■ **AUFGABEN**:
1 - Welche beiden Produktionsfirmen nennt die Filmkritik zu SAW VI?
2 - Setze die Filmkritik zu SAW VI im Anschluss an ihren letzten Satz fort.

■ **QUELLE**:
Filmkritik SAW VI (US-unrated Fassung)
DIE UNENDLICHE GESCHICHTE geht weiter, mittlerweile in die - natürlich nicht letzte - 6. Runde. Der höchstgradig pathologische Pseudo-Weltverbesserer - im wahrsten Sinne des Wortes krank im Kopf - weilt zwar schon lange (mehrere Filme) nicht mehr unter den Lebenden, doch sein(e) Scherge(n) bzw. Bru(e)der im Geiste führ(t)e(n) sein Werk mit Force und Fortune unaufhaltsam fort.
Die Namen der Produktionsfirmen passen dabei wie die Faust aufs Auge: ''Twisted (pervers, verdreht) Pictures'' und ''A Bigger Boat'' - das symbolische Boot, in dem die durch Selbstjustiz (hin)gerichteten Opfermassen blutig aus dem Leben scheiden, wird wahrlich von Film zu Film größer.
Die in der OFDB weit verbreitete Meinung vieler User, die von „Aufschwung" oder gar „bestem Teil der Serie" schwärmen, teile ich mit keiner einzigen Silbe. Der Fallen-Film ist zur Film-Falle geworden, wobei die Salami-Taktik des Studios in finanzieller Hinsicht perfekt aufzugehen scheint: In jedem Film wird ein weiterer Aspekt beleuchtet, erhellt, preisgegeben, präzisiert oder aufgedeckt. Zudem werden neue Charaktere eingeführt, alte aufgepeppt oder vermeintliche Randfiguren krampfhaft in den Mittelpunkt gezerrt, was sich mittlerweile an Absurdität und Verworrenheit gegenseitig übertrumpft. Der blutrünstige, todestreibende Trend setzt sich dahingehend fort, dass bei den - nennen wir es mal Prüfungen - meistens mindestens mehr als die Hälfte der Auserwählten aus dem Leben scheiden. Der Prozentsatz kann geringfügig nach oben oder unten variieren. Fairness und Sportsgeist - falls jemals vorhanden im Franchise - verabschieden sich spätestens, wenn ein stattlich beleibter Mann gegen eine unterdurchschnittlich genährte junge Frau zum Fleischabschneiden -Turnier antritt.
Der unverhöhlbare Sadismus, der sich im aktuellen Machwerk unverkennbar breit macht, zeigt sich an den markerschütternden Todeskämpfen und Überlebensflehen, die größtmöglichst und - mittendrin statt nur dabei - ekelerregendst zelebriert werden.

■ **BEREITGESTELLTE ANGABEN**:
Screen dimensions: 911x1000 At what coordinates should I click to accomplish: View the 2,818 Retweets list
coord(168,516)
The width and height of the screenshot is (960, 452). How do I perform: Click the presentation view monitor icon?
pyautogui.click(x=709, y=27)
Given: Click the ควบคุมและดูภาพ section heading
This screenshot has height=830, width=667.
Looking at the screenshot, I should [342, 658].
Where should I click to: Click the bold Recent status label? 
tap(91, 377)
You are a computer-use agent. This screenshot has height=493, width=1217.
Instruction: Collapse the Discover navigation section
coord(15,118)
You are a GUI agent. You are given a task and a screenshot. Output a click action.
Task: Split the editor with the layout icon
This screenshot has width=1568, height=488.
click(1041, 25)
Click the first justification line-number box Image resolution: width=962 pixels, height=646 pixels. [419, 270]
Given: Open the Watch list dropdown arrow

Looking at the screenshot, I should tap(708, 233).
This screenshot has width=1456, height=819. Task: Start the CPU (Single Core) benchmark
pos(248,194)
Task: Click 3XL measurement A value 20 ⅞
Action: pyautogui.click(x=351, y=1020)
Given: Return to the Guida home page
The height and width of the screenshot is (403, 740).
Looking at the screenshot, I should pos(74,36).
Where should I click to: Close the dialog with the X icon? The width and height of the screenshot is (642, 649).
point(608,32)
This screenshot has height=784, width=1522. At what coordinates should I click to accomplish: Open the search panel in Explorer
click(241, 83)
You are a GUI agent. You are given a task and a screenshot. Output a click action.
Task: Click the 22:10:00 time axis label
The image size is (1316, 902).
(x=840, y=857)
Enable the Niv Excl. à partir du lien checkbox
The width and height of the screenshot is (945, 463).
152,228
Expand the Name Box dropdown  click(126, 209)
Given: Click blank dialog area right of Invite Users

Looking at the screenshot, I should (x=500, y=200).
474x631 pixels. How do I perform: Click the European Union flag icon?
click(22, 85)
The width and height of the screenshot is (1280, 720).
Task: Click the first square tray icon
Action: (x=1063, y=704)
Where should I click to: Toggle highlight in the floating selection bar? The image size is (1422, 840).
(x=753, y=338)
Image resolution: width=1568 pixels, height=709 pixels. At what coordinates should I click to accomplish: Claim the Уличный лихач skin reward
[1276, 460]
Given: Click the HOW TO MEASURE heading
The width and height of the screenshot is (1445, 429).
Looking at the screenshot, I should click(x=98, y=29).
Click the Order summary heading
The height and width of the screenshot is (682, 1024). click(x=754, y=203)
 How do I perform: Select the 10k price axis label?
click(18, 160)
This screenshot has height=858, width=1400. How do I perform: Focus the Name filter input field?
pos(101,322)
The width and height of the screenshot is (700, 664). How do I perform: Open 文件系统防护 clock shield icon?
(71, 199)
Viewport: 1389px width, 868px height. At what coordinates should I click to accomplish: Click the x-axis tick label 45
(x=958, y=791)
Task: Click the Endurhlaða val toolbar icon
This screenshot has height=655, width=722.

■ **ANTWORTEN DER REIHE NACH**:
1 - Twisted Pictures und A Bigger Boat.

2 -
Doch das Skalpell ist stumpf, die Säge abgewetzt. Die Fallen verlieren ihren Reiz. Mittlerweile wiederholen sich sogar die tödlichen Werkzeuge - für viele der Hauptgrund des „Filmvergnügens" - wahrhaftig ein Armutszeugnis. Erhängt, erschlagen oder mit der Schrotflinte erschossen zu werden, stellt für Gorehounds und Spläddahkiddies heuer wirklich keine Überraschung mehr dar. Lediglich der Thorax - Quetscher und der kombinierte Messer - Säure - Mord bieten ein bisschen Abwechslung.
Die ewig gleichen Verliese, Industriehallen, Mauerkomplexe und Gitterkäfige öden einfach nur noch an, könnten genauso gut aus irgendeinem anderen SAW - Teil stammen.
Der Jigsaw-Killer ist mittlerweile auch so bekannt bei den Opfern, dass bereits ein Wiedererkennungs-Effekt stattfindet (oder war das schon in SAW V? Dann müsste es im 6. Teil erst recht passieren).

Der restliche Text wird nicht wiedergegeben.